Int J Mol Sci. 2020 May 30;21(11):3903. doi: 10.3390/ijms21113903.
Since the early days of its conceptualization and application, human gene transfer held the promise of a permanent solution to genetic diseases including cystic fibrosis (CF). This field went through alternated periods of enthusiasm and distrust. The development of refined technologies allowing site specific modification with programmable nucleases highly revived the gene therapy field. CRISPR nucleases and derived technologies tremendously facilitate genome manipulation offering diversified strategies to reverse mutations. Here we discuss the advancement of gene therapy, from therapeutic nucleic acids to genome editing techniques, designed to reverse genetic defects in CF. We provide a roadmap through technologies and strategies tailored to correct different types of mutations in the cystic fibrosis transmembrane regulator ( gene, and their applications for the development of experimental models valuable for the advancement of CF therapies.

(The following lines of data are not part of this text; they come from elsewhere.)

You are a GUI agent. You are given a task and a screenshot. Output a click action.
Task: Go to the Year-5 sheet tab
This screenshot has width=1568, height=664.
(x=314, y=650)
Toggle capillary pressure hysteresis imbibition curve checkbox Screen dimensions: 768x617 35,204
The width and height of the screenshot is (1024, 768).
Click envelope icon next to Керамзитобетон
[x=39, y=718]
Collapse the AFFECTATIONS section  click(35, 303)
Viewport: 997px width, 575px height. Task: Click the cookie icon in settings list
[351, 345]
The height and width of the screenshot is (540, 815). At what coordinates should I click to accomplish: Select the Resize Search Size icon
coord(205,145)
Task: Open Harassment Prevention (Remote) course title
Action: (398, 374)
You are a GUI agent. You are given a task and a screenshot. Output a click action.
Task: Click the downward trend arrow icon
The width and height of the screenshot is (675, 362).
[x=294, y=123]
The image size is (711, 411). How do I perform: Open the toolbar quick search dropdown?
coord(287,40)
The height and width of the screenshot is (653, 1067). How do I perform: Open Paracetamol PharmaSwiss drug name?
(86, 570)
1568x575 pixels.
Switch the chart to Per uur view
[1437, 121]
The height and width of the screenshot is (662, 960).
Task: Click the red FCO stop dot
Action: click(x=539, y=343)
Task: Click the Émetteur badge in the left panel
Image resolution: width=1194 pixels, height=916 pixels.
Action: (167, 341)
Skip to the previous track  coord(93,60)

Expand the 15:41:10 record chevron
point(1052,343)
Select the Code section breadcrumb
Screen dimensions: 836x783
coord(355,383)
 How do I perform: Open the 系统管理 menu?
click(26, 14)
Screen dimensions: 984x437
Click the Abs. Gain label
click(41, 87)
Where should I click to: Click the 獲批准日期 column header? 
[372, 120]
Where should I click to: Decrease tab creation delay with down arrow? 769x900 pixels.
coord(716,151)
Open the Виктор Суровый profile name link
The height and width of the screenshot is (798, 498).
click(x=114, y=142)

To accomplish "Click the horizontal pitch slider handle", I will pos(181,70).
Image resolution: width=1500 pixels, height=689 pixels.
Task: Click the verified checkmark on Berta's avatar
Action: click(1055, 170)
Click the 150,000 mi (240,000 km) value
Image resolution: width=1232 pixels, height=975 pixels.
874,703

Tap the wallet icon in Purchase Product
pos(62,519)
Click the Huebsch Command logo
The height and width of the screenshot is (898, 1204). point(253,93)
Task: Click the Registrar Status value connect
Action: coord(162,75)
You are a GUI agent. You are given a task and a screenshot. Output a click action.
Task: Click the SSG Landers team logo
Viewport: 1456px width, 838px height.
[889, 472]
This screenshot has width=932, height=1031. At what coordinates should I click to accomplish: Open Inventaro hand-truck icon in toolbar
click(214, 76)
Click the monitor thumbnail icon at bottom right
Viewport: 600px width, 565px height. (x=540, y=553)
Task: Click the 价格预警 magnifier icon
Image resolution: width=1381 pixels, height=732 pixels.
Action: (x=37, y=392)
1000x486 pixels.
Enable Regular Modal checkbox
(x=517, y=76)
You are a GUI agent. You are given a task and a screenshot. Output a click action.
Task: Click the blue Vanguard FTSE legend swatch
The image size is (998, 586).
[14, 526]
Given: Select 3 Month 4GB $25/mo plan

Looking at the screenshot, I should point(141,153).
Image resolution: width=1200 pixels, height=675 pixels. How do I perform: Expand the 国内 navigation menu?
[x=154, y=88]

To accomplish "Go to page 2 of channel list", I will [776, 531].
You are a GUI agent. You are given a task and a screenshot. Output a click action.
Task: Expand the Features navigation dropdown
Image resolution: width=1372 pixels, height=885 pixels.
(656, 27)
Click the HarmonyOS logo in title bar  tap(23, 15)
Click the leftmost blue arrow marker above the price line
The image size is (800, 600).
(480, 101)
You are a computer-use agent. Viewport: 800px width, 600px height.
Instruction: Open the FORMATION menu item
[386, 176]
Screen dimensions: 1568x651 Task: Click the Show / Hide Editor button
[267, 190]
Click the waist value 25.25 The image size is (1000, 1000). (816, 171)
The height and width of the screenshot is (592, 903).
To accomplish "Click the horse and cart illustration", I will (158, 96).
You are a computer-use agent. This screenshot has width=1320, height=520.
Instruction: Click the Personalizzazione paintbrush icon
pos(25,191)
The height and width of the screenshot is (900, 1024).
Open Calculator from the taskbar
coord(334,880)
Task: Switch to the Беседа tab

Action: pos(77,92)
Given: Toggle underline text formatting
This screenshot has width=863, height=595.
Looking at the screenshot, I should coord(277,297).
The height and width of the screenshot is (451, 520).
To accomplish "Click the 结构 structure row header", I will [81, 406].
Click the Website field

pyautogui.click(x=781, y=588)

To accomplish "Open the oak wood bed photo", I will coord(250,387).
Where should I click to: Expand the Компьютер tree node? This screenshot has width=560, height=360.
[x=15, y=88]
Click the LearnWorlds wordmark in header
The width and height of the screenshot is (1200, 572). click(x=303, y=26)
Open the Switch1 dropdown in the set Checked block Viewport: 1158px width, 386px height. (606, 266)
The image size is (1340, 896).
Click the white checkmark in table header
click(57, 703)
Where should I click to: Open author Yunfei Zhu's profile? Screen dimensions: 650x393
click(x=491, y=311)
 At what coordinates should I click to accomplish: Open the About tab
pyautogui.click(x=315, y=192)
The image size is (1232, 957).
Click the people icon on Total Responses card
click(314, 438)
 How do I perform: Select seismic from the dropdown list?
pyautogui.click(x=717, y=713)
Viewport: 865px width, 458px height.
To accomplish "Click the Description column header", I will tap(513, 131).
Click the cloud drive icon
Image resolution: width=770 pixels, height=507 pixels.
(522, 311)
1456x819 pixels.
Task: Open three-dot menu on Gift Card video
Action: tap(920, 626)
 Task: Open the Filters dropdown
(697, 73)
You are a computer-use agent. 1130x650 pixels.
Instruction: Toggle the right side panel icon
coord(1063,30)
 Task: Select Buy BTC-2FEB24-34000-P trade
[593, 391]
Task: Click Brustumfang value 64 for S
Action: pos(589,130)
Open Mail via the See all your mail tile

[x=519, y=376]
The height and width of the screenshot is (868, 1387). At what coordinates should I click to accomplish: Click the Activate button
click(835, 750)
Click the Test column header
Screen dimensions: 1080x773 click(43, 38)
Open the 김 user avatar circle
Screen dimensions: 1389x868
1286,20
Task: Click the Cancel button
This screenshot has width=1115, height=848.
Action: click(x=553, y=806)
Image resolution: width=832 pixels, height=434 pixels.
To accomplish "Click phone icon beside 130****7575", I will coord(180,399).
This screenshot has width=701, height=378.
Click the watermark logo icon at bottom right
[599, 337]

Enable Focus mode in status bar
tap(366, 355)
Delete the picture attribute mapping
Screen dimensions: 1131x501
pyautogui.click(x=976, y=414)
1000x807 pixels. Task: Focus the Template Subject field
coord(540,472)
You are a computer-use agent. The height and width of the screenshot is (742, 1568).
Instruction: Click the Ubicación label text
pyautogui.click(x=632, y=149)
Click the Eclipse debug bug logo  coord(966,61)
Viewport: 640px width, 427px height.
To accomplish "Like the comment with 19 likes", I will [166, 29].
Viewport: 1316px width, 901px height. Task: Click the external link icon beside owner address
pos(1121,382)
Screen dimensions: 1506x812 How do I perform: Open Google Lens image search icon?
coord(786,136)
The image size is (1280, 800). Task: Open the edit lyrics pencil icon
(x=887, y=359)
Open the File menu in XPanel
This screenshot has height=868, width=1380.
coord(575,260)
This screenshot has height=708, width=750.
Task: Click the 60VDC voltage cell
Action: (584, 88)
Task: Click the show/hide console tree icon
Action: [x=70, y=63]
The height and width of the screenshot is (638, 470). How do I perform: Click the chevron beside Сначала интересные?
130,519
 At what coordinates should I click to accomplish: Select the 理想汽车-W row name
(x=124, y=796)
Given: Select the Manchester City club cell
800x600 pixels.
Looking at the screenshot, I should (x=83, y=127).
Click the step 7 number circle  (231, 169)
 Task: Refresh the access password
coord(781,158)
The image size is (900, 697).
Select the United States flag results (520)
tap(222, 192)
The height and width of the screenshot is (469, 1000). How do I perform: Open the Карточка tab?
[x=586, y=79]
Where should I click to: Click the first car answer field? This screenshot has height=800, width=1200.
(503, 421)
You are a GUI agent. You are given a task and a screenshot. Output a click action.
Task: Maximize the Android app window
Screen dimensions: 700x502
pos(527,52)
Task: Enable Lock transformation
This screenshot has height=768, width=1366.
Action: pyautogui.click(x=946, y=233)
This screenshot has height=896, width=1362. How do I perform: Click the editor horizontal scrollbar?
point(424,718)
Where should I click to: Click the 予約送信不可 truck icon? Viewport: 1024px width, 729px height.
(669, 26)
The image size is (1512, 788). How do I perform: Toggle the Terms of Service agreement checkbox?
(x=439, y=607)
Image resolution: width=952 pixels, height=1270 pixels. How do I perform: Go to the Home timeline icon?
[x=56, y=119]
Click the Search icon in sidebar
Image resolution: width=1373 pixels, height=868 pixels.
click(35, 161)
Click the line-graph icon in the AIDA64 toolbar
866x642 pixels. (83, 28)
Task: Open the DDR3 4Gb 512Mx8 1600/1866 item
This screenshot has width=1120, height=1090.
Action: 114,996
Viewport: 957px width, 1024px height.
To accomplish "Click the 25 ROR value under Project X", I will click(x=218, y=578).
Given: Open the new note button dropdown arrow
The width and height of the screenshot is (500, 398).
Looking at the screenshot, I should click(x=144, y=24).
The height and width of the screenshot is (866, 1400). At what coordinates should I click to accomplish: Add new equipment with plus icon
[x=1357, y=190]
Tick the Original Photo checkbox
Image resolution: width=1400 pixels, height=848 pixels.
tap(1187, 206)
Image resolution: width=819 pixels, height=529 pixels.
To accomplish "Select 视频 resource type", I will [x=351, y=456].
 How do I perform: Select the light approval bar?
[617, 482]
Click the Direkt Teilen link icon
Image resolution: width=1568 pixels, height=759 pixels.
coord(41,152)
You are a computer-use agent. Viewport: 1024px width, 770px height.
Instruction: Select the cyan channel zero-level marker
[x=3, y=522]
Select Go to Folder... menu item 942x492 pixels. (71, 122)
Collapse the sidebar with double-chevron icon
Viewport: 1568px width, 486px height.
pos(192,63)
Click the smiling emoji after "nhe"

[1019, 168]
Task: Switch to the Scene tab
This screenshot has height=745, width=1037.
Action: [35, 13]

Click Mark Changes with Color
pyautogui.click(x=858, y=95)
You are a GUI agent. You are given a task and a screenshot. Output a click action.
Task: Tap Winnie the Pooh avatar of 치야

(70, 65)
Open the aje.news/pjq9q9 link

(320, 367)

自其概念化和应用的早期以来,人类基因转移承诺为囊性纤维化 (CF) 等遗传疾病提供永久性解决方案。这个领域经历了热情和不信任的交替时期。允许使用可编程核酸内切酶进行特定部位修饰的精细技术的发展,使基因治疗领域得以高度复兴。CRISPR 核酸内切酶和衍生技术极大地促进了基因组操作,提供了多种策略来逆转突变。在这里,我们讨论了旨在纠正 CF 中遗传缺陷的基因治疗的进展,从治疗性核酸到基因组编辑技术。我们提供了一条通过技术和策略的路线图,这些技术和策略旨在纠正囊性纤维化跨膜调节剂 (CFTR 基因)中的不同类型突变,并将其应用于开发对 CF 治疗进展有价值的实验模型。